I’m curious about Dispatches from the Archives and The View From Here photography exhibition at SFMOMA. I’m all for exhibitions that help Americans understand China’s pluralism, and the Shanghai exhibition at the Asian Art Museum introduces the cosmopolitan city through its Western-influenced hybridized modern art and design (with a few pieces of contemporary art). Still, I thought the didactic texts shied from the mention of colonialism; this westernization seems possible because cities were forced open to British trade by the Treaty of Nanking after China lost the First Opium War. Also, pop culture afficionados: don’t expect to see lots of vintage-kitsch Shanghai lady adverts; those make up only a small fraction of the exhibition.

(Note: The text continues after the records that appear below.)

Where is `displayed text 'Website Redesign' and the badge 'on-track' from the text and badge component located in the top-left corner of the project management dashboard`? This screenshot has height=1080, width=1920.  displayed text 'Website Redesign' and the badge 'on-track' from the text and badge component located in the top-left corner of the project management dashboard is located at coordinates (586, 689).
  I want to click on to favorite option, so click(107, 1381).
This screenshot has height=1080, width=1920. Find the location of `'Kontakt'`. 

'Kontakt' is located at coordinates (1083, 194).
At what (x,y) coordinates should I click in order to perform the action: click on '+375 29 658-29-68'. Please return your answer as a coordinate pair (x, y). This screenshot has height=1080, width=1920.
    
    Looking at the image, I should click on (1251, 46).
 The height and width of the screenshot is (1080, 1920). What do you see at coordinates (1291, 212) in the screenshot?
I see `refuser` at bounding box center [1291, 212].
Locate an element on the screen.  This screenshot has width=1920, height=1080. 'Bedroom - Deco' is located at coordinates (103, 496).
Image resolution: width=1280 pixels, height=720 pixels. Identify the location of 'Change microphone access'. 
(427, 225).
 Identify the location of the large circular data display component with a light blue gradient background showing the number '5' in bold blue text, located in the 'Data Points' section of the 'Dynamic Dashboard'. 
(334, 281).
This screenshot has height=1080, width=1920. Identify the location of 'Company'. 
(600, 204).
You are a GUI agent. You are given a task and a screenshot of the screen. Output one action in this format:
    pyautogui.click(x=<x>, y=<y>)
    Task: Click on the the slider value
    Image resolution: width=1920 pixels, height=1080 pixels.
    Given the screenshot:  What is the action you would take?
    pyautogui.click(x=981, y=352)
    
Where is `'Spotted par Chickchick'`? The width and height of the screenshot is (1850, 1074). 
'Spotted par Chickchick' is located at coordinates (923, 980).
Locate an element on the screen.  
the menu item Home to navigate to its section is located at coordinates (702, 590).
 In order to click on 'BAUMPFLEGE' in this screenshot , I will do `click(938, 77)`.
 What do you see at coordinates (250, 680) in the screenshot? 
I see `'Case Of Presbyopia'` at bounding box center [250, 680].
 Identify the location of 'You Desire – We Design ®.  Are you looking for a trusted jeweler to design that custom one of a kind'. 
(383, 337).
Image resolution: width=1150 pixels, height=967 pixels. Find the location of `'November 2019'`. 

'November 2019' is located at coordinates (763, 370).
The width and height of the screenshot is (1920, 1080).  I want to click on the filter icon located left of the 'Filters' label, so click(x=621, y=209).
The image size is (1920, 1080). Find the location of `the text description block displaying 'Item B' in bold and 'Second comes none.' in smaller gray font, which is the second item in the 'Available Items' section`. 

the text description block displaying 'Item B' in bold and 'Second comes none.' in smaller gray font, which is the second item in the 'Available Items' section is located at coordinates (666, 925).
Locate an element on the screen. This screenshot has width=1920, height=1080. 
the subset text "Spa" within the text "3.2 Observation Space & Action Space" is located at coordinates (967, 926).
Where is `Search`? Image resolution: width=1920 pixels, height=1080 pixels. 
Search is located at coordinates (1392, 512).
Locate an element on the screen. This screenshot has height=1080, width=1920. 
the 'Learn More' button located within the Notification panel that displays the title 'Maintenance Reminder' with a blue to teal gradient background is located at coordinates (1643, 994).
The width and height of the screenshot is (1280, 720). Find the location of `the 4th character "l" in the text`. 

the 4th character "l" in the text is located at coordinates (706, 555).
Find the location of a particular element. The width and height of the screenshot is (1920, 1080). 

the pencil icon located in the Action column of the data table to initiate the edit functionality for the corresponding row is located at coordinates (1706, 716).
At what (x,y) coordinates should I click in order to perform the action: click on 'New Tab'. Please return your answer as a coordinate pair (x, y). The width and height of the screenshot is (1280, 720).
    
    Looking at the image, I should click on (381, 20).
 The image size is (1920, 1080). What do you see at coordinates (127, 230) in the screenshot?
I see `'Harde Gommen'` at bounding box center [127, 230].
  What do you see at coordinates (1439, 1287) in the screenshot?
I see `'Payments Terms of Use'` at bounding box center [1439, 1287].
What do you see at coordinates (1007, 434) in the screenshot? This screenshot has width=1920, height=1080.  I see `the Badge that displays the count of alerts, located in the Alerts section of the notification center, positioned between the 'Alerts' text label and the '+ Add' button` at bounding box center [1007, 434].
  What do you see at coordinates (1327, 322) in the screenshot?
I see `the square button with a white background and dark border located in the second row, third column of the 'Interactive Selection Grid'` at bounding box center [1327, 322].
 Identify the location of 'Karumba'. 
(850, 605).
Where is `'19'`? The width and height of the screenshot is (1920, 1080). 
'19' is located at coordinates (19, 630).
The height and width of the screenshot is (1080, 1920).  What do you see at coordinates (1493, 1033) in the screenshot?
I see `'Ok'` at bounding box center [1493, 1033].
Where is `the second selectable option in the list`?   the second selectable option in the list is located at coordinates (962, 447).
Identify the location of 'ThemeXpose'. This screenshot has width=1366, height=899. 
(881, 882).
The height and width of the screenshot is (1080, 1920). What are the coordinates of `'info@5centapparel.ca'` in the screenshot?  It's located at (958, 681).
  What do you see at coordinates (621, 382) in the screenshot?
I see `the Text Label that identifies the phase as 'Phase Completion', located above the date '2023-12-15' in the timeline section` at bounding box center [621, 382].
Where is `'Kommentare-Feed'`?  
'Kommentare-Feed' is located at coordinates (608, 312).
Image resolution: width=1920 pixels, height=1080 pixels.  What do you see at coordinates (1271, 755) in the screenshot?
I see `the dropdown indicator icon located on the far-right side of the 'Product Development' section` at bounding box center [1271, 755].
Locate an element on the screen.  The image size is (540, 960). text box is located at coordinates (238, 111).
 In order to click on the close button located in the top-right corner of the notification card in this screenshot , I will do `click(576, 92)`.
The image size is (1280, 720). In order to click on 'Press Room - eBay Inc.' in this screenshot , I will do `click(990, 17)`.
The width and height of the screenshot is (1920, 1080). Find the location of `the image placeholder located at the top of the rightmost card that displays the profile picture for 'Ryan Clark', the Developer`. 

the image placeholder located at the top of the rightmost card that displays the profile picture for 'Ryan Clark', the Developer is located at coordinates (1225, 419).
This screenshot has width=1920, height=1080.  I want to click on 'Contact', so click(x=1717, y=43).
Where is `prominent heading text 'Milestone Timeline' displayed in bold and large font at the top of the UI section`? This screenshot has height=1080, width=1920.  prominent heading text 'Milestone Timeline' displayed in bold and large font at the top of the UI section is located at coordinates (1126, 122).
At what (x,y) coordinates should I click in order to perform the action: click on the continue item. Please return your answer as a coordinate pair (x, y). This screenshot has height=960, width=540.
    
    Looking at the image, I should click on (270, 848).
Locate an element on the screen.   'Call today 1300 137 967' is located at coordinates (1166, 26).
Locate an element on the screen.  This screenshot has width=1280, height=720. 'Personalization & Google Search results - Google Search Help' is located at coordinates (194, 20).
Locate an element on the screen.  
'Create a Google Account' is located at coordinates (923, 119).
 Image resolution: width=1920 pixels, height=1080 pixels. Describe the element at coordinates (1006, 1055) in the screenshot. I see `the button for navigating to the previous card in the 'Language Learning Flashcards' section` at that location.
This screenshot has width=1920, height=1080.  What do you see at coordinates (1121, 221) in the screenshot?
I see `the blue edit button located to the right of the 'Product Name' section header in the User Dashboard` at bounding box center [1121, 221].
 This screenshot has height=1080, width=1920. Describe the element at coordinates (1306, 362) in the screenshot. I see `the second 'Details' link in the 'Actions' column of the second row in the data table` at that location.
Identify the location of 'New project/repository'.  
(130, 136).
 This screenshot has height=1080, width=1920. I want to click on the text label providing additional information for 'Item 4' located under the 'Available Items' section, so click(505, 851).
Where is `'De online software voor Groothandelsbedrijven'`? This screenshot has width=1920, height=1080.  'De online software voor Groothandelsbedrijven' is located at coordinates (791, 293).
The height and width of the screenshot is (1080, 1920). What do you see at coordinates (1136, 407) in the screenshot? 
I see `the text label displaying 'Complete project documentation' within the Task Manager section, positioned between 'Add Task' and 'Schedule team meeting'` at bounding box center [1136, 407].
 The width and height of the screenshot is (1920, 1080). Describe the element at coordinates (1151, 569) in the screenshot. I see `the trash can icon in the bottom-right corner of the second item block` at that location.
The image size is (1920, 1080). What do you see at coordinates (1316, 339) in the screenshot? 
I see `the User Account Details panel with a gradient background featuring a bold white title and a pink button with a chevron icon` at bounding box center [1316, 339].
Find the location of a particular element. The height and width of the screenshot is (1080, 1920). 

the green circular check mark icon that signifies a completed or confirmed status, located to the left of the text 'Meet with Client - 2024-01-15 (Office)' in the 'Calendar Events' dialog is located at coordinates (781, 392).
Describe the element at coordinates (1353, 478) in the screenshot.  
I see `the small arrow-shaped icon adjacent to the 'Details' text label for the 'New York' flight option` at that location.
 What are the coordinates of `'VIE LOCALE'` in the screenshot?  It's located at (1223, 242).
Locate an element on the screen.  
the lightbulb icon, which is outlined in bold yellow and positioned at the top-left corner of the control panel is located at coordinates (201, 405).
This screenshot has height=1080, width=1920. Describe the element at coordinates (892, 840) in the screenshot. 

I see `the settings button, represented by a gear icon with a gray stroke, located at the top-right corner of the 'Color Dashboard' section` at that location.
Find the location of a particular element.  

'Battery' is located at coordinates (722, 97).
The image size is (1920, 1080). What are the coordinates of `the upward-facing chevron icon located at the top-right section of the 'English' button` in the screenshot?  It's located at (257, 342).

It’s A Sign: New Bohemia Signs at Adobe Books’ Backroom Gallery, SF, CA

Design nerds ho! The immaculate hand-painted stylizations of New Bohemia Signs, San Francisco’s own anachronistic, fedora-donning, sign painting shop, are on view at Adobe Books’ Backroom Gallery through April 3. It’s like Steven Heller’s New Vintage Type came to life in shiny, seductive enamel paint. You can purchase individual functional signs for your indie mart or design tchotchke shelves, or larger aggregations for the aesthetics, and to make an undeniable statement about your good taste.

The signs are really cute. They are examples of great graphic design, but ultimately, just signs. I had hoped to make some smart-sounding statement about semiotics or wayfinding (especially in relation to “The Secret Language of Signs,” Slate’s recent series on signs), but really, style and legibility seem to be the main point of the work. If there is something more interesting to tease out, it’s probably in regards to context: A shop selling books (so antiquated!) exhibiting hand-painted signs produced by another independently-owned, brick-and-mortar small business, and the printed/painted letters they love.

Rockin’ Paper, Swingin’ Scissors at Rowan Morrison Gallery, Oakland, CA

Sort of in the same vein of totally adorable/collectible is Ryohei Tanaka’s show of papercuts at Rowan Morrison Gallery through April 3. Ryohei’s based in Tokyo now; I went to CCA with him in the late 1990s. Back then, he was a total drawing maniac, whose work was characterized by density and a cuteness that was simultaneously attractive and appalling. Now, his explosive prolificness has resulted in figures, monsters and robots in cheery colors and a traditional Asian folk art/paper craft. Small cuts start under $100; if that sinks your battleship you can walk away, as I did, with a navy screenprint of assorted figures on a white cotton rectangle (I think it’s a Japanese work scarf or tea towel) for $8.

WINSOME:

The website for Scott Oliver’s Lake Merritt project is up!

COMING SOON, to New York:

Gormley fatigue.

FASCINATING:

“Everybody Have Fun,” Elizabeth Kolbert’s round-up of recent books on the problematic intersection of happiness research and policy in the current New Yorker Magazine (March 22, 2010).